[WHAT YOU WILL DO]: Turn the items from the line containing "Where should I click to: Click the verified" through the end of the items into a two-column CSV with headers "prompt" and "target". Give one row per item, with its text under "prompt" and its answer under "target", each in one quoted field with line breaks replaced by spaces and the pictures left out.

[Word and element location data]
::::

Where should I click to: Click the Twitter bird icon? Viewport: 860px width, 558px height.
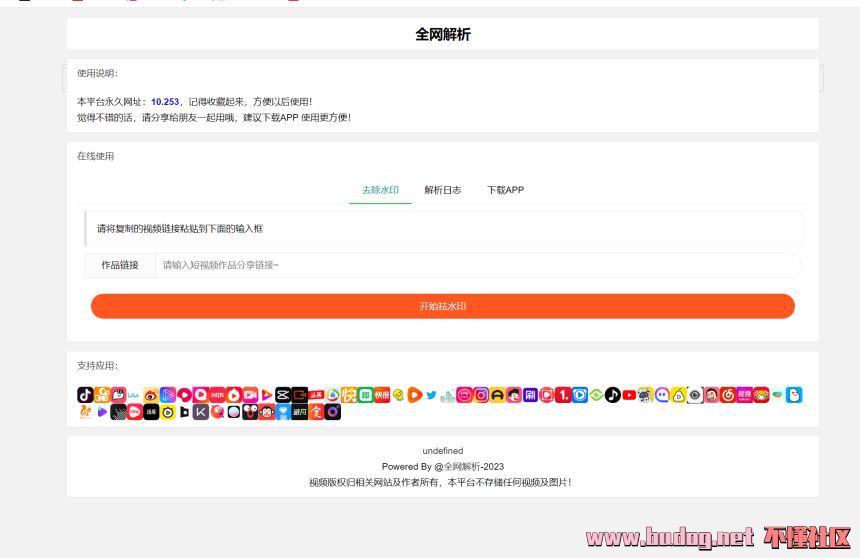pos(431,395)
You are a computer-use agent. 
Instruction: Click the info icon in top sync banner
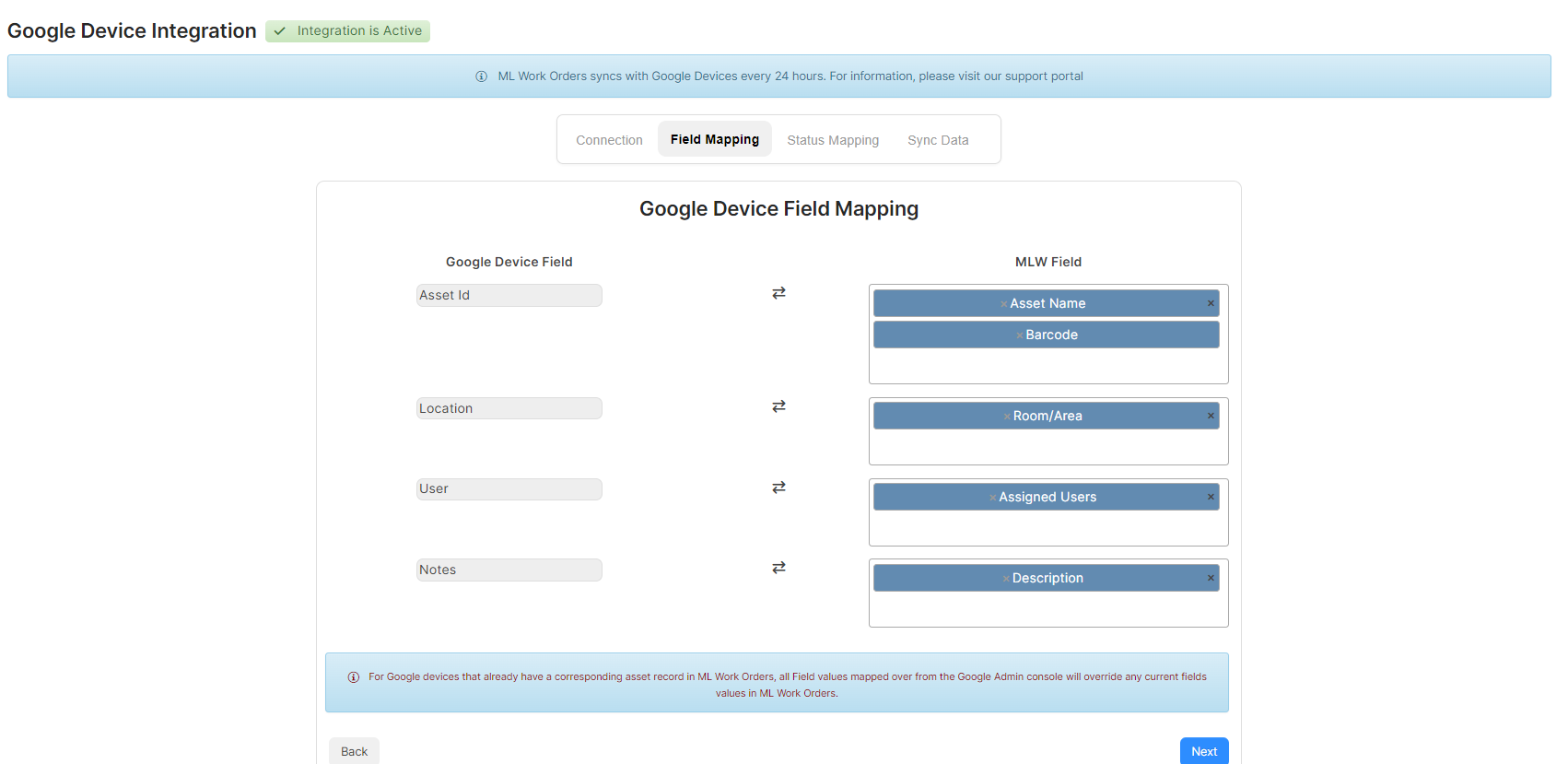tap(481, 76)
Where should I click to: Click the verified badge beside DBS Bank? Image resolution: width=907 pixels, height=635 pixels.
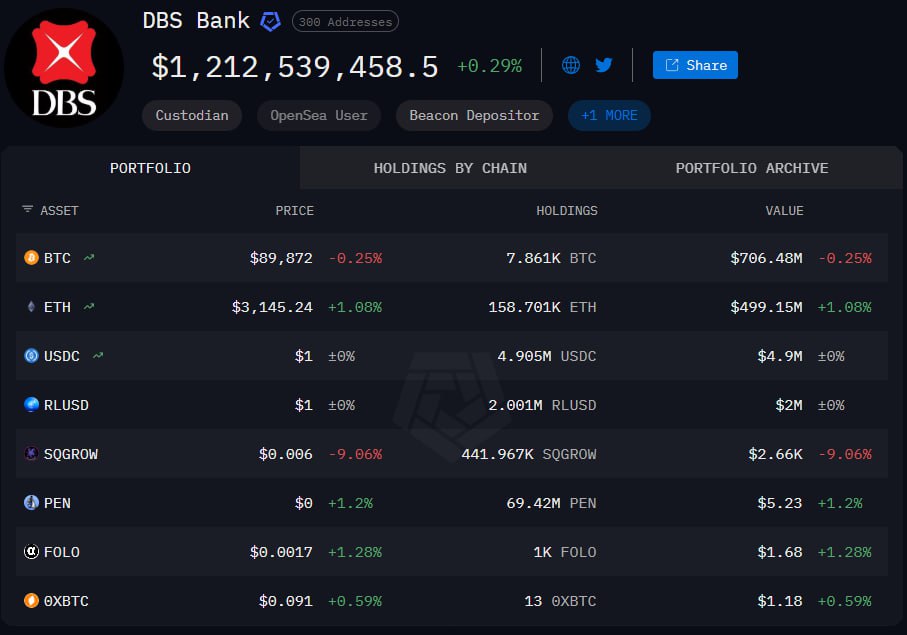[x=270, y=21]
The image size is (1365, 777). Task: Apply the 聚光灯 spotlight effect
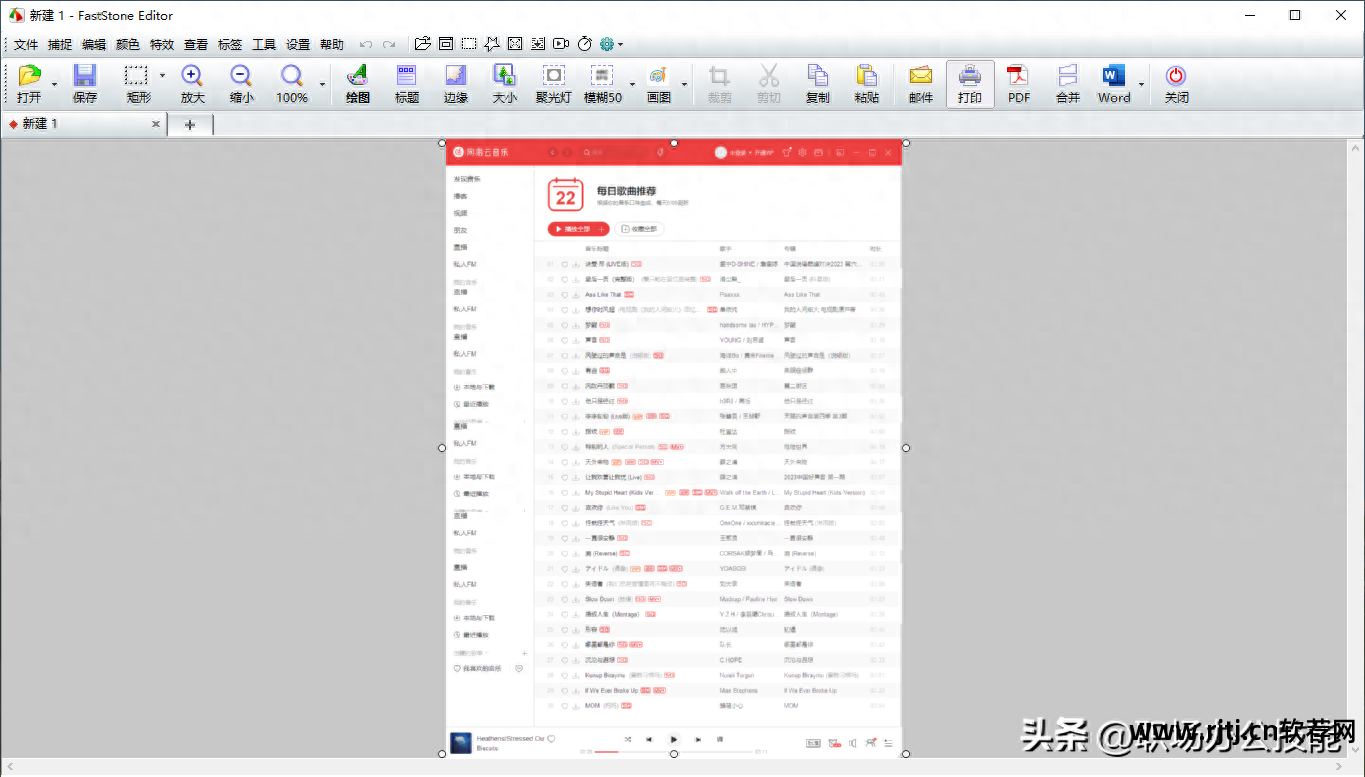(553, 80)
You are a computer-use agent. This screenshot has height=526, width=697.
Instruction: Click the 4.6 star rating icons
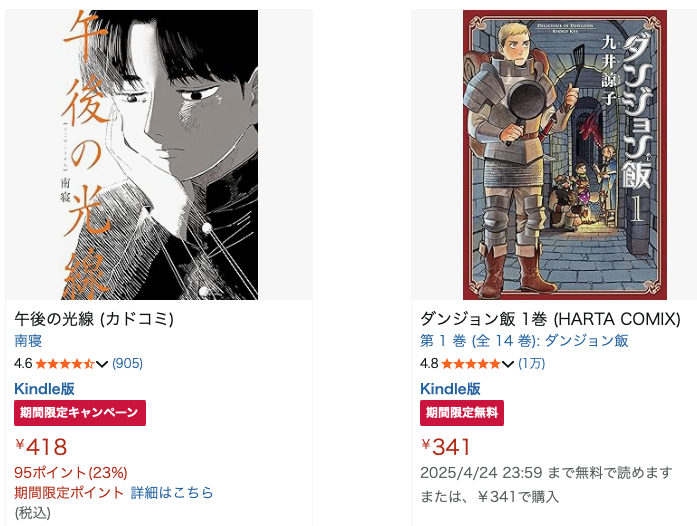point(65,364)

::::

[EXPECTED ANSWER]:
prompt,target
"Where should I click to: Click the verified badge beside DBS Bank? Image resolution: width=907 pixels, height=635 pixels.","[x=270, y=21]"
"The image size is (1365, 777). Task: Apply the 聚光灯 spotlight effect","(553, 80)"
"You are a computer-use agent. This screenshot has height=526, width=697. Instruction: Click the 4.6 star rating icons","point(65,364)"